Transcribe the full listing below, word for word, without pictures.
_ _ _
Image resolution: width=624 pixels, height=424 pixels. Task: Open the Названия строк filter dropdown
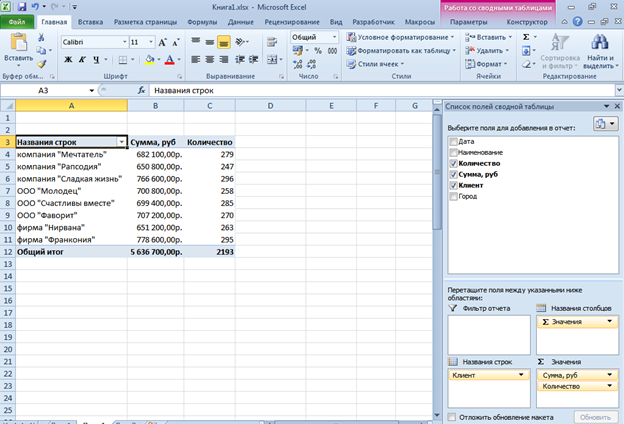(122, 143)
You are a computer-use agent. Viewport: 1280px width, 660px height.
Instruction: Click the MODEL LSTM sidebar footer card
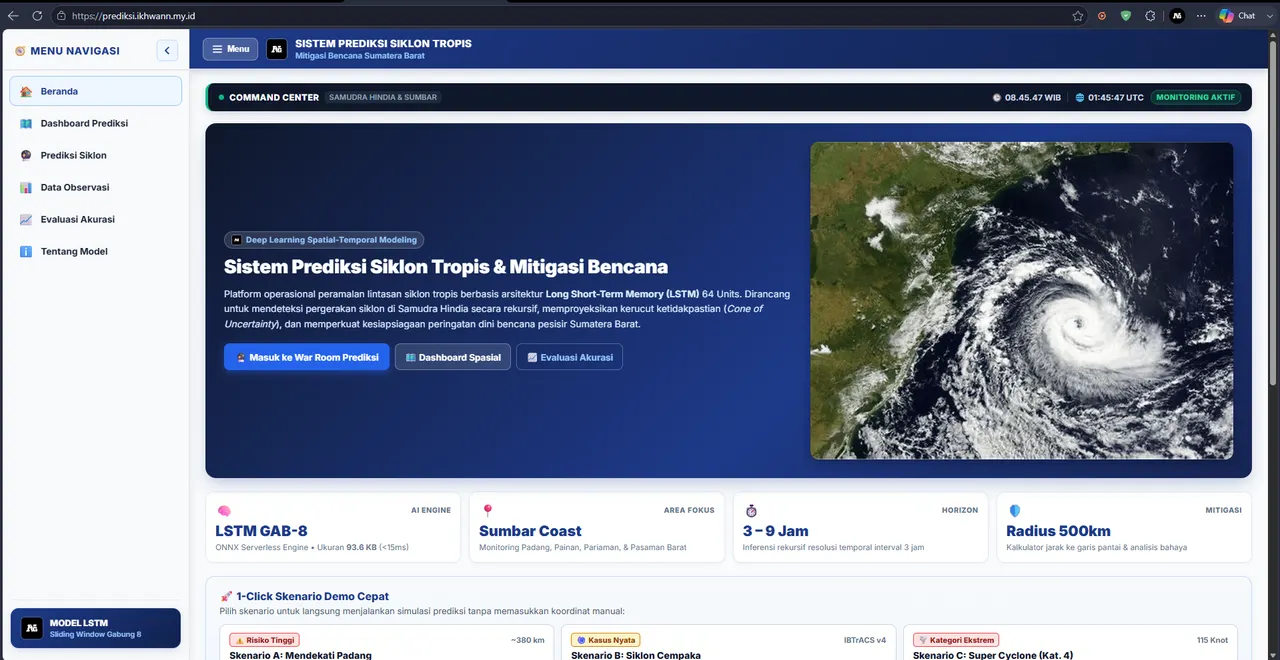click(x=95, y=628)
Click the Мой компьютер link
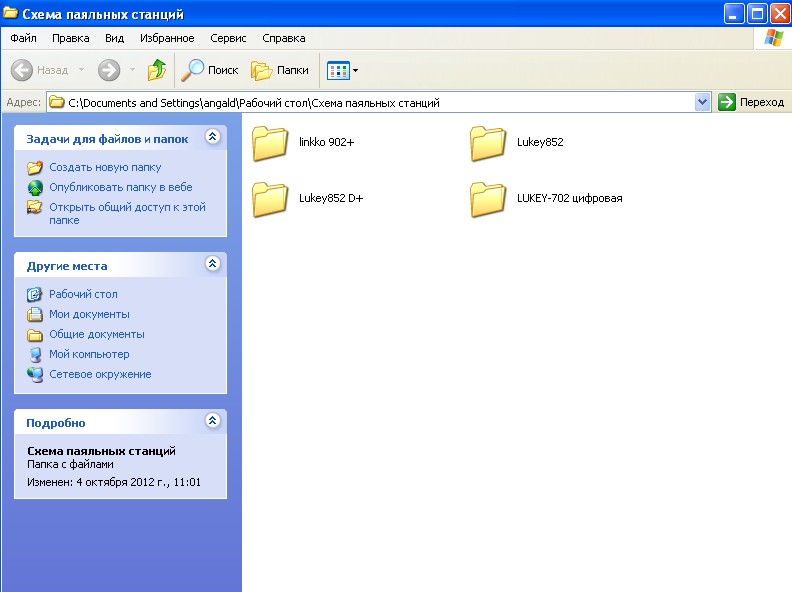The height and width of the screenshot is (592, 792). click(89, 354)
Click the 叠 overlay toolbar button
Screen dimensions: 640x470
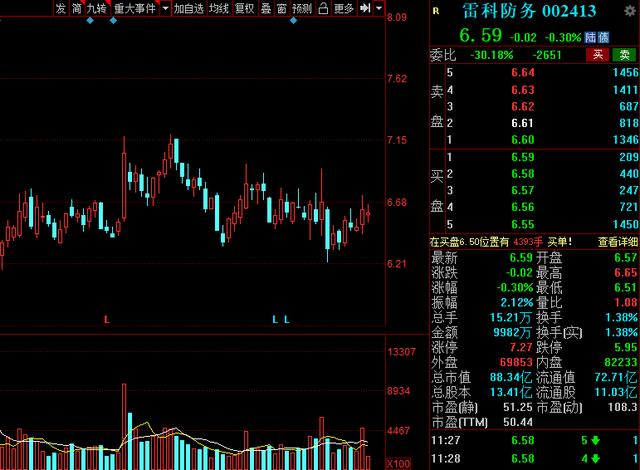click(x=266, y=8)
_ _ _
#### EXERCISE RESPONSE
Image resolution: width=624 pixels, height=424 pixels. Task: Open the Названия строк filter dropdown
(122, 143)
You are a computer-use agent. Viewport: 1280px width, 660px height.
Instruction: Click the MODEL LSTM sidebar footer card
click(x=95, y=628)
Click the Мой компьютер link
The height and width of the screenshot is (592, 792). click(89, 354)
Click the 叠 overlay toolbar button
Screen dimensions: 640x470
click(x=266, y=8)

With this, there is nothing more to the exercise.